Return each line exactly, beginning with the one that has "Open the Workload feature link" and finishing with the final line of the material. Drop any pictures.

---

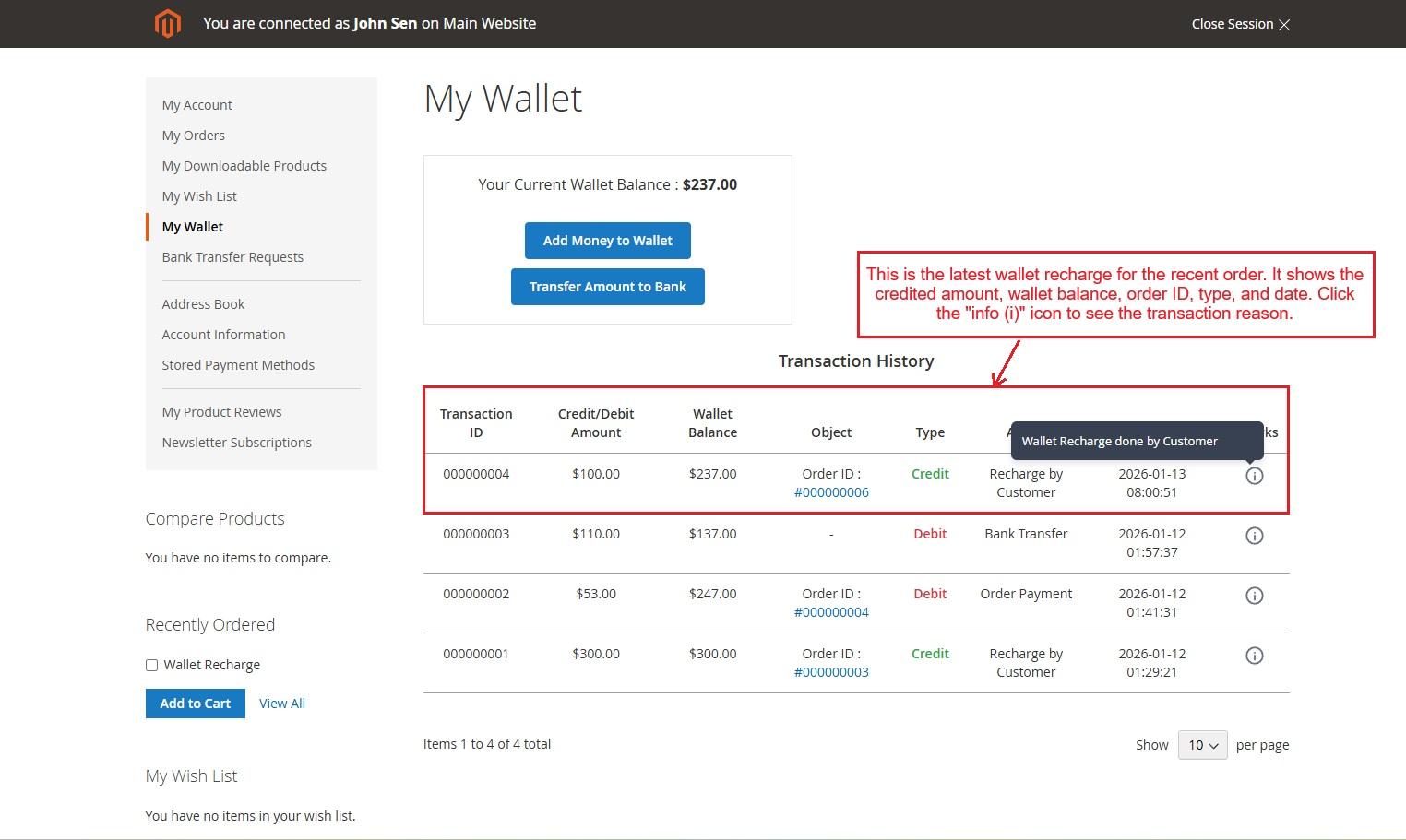The image size is (1406, 840).
Task: Open the items per page dropdown
Action: (1202, 745)
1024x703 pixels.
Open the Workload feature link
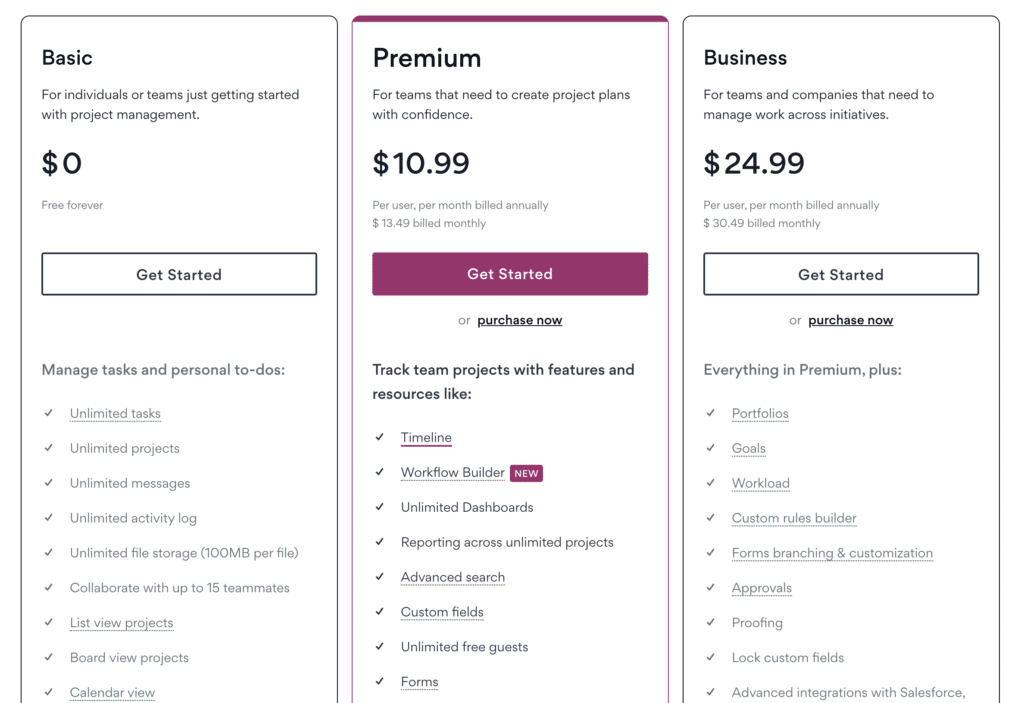coord(760,483)
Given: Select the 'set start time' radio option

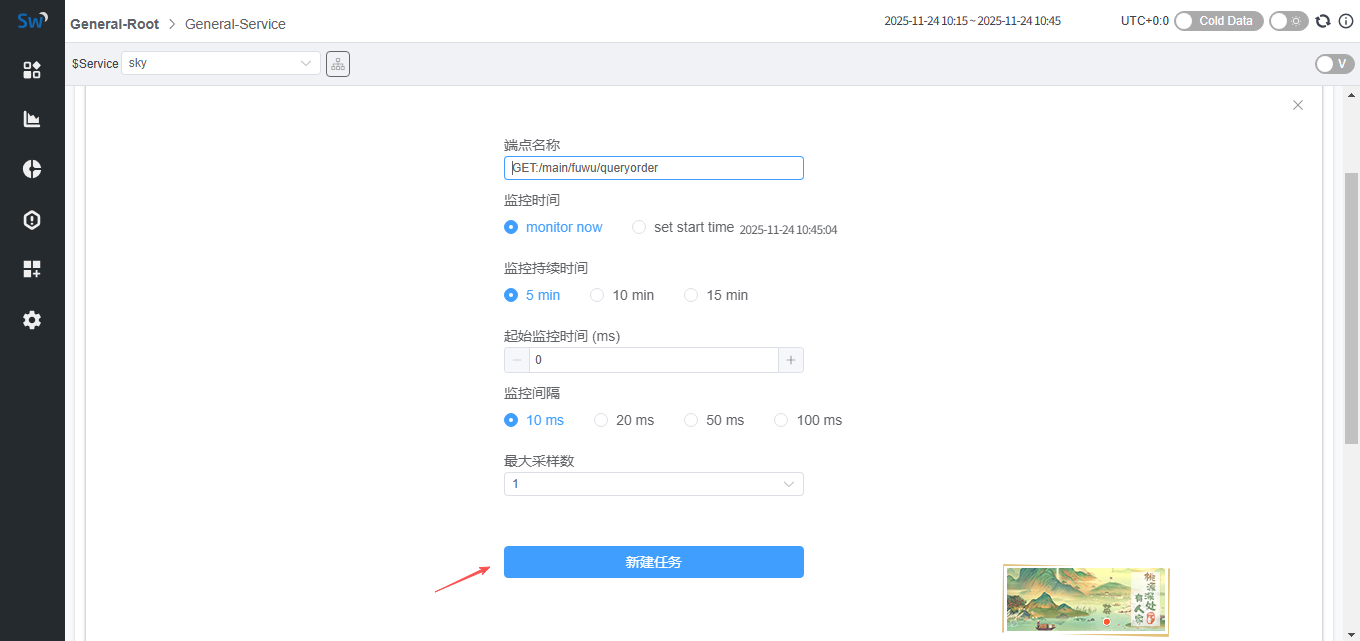Looking at the screenshot, I should [639, 228].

---

**Output**.
Open the Workload feature link
coord(760,483)
Given: Select the 'set start time' radio option

Looking at the screenshot, I should [639, 228].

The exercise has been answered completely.